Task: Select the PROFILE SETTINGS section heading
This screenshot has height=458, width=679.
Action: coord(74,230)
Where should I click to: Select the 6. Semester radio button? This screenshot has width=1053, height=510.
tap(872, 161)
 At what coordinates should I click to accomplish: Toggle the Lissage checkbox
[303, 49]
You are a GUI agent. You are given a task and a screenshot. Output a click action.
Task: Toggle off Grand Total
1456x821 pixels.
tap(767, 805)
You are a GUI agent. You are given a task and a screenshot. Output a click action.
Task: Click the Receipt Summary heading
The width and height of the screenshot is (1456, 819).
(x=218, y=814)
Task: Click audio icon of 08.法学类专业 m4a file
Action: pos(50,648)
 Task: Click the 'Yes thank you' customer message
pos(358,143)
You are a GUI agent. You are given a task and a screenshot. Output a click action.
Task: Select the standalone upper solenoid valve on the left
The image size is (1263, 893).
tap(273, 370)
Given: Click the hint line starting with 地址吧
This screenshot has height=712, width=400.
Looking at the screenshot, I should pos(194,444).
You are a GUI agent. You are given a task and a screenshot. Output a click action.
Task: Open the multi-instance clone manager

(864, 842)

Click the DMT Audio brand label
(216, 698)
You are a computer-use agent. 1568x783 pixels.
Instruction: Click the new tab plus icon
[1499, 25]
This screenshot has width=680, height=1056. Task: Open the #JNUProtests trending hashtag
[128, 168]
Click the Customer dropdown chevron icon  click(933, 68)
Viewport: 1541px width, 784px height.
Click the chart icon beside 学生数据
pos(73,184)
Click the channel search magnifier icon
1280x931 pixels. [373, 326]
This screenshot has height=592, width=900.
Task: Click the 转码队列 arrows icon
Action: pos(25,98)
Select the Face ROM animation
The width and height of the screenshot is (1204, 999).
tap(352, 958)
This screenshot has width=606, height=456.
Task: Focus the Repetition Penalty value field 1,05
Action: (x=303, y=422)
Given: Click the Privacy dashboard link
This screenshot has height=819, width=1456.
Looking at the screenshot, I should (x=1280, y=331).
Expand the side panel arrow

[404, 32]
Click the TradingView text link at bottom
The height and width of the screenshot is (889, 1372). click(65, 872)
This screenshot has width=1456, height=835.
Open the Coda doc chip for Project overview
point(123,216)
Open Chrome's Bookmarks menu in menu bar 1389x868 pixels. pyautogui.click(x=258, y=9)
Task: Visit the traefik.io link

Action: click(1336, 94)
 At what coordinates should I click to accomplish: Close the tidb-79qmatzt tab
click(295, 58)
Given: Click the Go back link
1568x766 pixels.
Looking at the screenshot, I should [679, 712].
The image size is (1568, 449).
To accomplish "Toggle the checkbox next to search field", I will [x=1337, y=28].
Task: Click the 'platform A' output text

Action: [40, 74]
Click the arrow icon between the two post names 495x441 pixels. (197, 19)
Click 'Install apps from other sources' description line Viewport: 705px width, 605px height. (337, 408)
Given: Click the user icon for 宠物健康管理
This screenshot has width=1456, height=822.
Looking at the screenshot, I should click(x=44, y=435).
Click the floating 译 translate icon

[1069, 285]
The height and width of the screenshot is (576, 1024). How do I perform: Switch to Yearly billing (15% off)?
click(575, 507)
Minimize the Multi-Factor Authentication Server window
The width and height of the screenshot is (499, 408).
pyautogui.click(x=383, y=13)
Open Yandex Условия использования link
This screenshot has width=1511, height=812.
+ + + +
Instructions for the task
Rewrite the material above, changing every "GUI agent" to "interface agent" and leaving everything else the same.

Expected answer
Task: Select the PROFILE SETTINGS section heading
This screenshot has height=458, width=679.
Action: coord(74,230)
Where should I click to: Select the 6. Semester radio button? This screenshot has width=1053, height=510.
tap(872, 161)
 At what coordinates should I click to accomplish: Toggle the Lissage checkbox
[303, 49]
You are a interface agent. You are given a task and a screenshot. Output a click action.
Task: Toggle off Grand Total
1456x821 pixels.
tap(767, 805)
You are a interface agent. You are given a task and a screenshot. Output a click action.
Task: Click the Receipt Summary heading
The width and height of the screenshot is (1456, 819).
(x=218, y=814)
Task: Click audio icon of 08.法学类专业 m4a file
Action: pos(50,648)
 Task: Click the 'Yes thank you' customer message
pos(358,143)
You are a interface agent. You are given a task and a screenshot. Output a click action.
Task: Select the standalone upper solenoid valve on the left
The image size is (1263, 893).
tap(273, 370)
Given: Click the hint line starting with 地址吧
This screenshot has height=712, width=400.
Looking at the screenshot, I should pos(194,444).
You are a interface agent. You are given a task and a screenshot. Output a click action.
Task: Open the multi-instance clone manager

(864, 842)

Click the DMT Audio brand label
(216, 698)
You are a computer-use agent. 1568x783 pixels.
Instruction: Click the new tab plus icon
[1499, 25]
This screenshot has width=680, height=1056. Task: Open the #JNUProtests trending hashtag
[128, 168]
Click the Customer dropdown chevron icon  click(933, 68)
Viewport: 1541px width, 784px height.
Click the chart icon beside 学生数据
pos(73,184)
Click the channel search magnifier icon
1280x931 pixels. [373, 326]
This screenshot has height=592, width=900.
Task: Click the 转码队列 arrows icon
Action: pos(25,98)
Select the Face ROM animation
The width and height of the screenshot is (1204, 999).
tap(352, 958)
This screenshot has width=606, height=456.
Task: Focus the Repetition Penalty value field 1,05
Action: (x=303, y=422)
Given: Click the Privacy dashboard link
This screenshot has height=819, width=1456.
Looking at the screenshot, I should (x=1280, y=331).
Expand the side panel arrow

[404, 32]
Click the TradingView text link at bottom
The height and width of the screenshot is (889, 1372). click(65, 872)
This screenshot has width=1456, height=835.
Open the Coda doc chip for Project overview
point(123,216)
Open Chrome's Bookmarks menu in menu bar 1389x868 pixels. pyautogui.click(x=258, y=9)
Task: Visit the traefik.io link

Action: click(1336, 94)
 At what coordinates should I click to accomplish: Close the tidb-79qmatzt tab
click(295, 58)
Given: Click the Go back link
1568x766 pixels.
Looking at the screenshot, I should [679, 712].
The image size is (1568, 449).
To accomplish "Toggle the checkbox next to search field", I will [x=1337, y=28].
Task: Click the 'platform A' output text

Action: [40, 74]
Click the arrow icon between the two post names 495x441 pixels. (197, 19)
Click 'Install apps from other sources' description line Viewport: 705px width, 605px height. (337, 408)
Given: Click the user icon for 宠物健康管理
This screenshot has width=1456, height=822.
Looking at the screenshot, I should click(x=44, y=435).
Click the floating 译 translate icon

[1069, 285]
The height and width of the screenshot is (576, 1024). How do I perform: Switch to Yearly billing (15% off)?
click(575, 507)
Minimize the Multi-Factor Authentication Server window
The width and height of the screenshot is (499, 408).
pyautogui.click(x=383, y=13)
Open Yandex Условия использования link
This screenshot has width=1511, height=812.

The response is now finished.